Ulama Tasawuf dan kegemaran ber-Nazham
Dalam beberapa manuskrip karya ulama Minangkabau kita temui berbagai nazham (sya’ir) yang ditulis dengan penuh keindahan. Nazham-nazham yang memiliki muatan yang“dalam”, penuh filosofi dan dirangkai dengan kata-kata indah tersebut biasanya ditulis oleh ulama-ulama sufi untuk menjelaskan pelajaran tasawuf.
Kita teringat dengan Sufi besar yang bermakam di Damaskus, yang digelari Syekh Akbar (Guru besar) dan Kibrit Ahmar (Belerang merah), yaitu Ibnu ‘Arabi.
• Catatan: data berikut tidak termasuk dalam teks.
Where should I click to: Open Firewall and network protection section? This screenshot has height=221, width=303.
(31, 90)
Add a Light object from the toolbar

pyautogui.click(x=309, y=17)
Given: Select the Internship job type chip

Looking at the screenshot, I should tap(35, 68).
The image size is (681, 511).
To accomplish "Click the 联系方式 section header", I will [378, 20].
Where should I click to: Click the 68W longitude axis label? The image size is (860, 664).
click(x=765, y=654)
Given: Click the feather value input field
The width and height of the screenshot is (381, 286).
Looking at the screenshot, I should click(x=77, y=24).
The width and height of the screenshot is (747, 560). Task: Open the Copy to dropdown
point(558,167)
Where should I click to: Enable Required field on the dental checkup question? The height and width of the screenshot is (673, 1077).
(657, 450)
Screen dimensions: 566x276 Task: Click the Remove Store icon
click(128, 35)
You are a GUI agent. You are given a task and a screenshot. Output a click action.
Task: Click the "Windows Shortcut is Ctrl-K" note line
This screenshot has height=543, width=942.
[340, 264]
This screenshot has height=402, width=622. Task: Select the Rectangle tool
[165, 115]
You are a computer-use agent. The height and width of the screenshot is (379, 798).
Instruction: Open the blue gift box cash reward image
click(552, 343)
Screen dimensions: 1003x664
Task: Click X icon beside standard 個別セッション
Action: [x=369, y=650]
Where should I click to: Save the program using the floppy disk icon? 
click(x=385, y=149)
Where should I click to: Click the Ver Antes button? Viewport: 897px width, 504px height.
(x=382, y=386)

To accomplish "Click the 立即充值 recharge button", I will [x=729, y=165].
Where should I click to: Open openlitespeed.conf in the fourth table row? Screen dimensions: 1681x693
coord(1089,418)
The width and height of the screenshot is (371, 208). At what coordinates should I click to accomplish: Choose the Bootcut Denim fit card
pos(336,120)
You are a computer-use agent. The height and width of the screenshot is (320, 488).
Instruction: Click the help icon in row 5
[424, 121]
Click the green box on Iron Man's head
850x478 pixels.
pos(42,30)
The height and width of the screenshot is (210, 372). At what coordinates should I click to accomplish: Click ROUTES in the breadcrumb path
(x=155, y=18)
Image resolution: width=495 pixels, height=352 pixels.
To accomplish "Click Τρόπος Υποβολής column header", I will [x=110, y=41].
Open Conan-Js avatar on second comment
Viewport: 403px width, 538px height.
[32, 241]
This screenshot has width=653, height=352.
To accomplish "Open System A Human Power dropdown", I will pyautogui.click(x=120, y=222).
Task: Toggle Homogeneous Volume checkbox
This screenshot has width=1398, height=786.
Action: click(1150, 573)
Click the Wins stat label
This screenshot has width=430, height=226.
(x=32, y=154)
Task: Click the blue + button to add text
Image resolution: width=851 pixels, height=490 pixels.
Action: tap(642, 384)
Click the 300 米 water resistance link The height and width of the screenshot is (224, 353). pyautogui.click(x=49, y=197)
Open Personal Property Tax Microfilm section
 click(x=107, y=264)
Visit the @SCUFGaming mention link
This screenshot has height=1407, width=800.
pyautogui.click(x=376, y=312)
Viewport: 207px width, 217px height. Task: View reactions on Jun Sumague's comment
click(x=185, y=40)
Sya’ir-sya’ir tasawuf-nya telah berpengaruh luas diberbagai belahan dunia, diakui bukan hanya para ulama juga para orientalis yang terpiut dengan karya ini, dan menjadi prestise reputasinya yang memang luar biasa. Sya’ir-sya’irnya sangat indah menawan, dirangkai dengan kata-kata yang indah, balaghi yang tinggi. Satu hal yang perlu digarisbawahi dari sya’ir-sya’ir yang sufi ini ialah ramziyyah (simbol) yang digunakan. Pembaca yang tidak mengerti akan “rumuz” (simbol) niscaya akan tersesat membaca karya-karyanya ini. oleh karena itu sampai saat ini masih banyak, baik para akademisi yang mencap Ibnu ‘Arabi sebagai tokoh yang ghulat (sesat), karena antologi sya’ir-nya Tarjuman al-Asywaq (diterbitkan oleh RA. Nicholson dalam The Tarjuman al-Ashwaq: a collection of Mystical odes by Muhyiddin Ibn ‘Arabi, 1911) yang dianggap menyimpang. Hamka sendiri dalam Tasawuf, Perkembangan dan Pemurniannya menyindir “pengajian” Ibn ‘Arabi dengan judul “cinta membawa larat”, beliau menyebut sang sufi sebagai pencetus panteis dengan teori wahdah al-wujud. Sampai dimana kebenaran ungkapan Hamka? Apakah Ibnu ‘Arabi meyakini bersatu dua zat yang berbeda??? Sudahkah Hamka membaca Dzakha’ir al-A’laq syarah Tarjuman al-Asywaq (terbit di Beirut, 1891) itu? Kita dapat menduga.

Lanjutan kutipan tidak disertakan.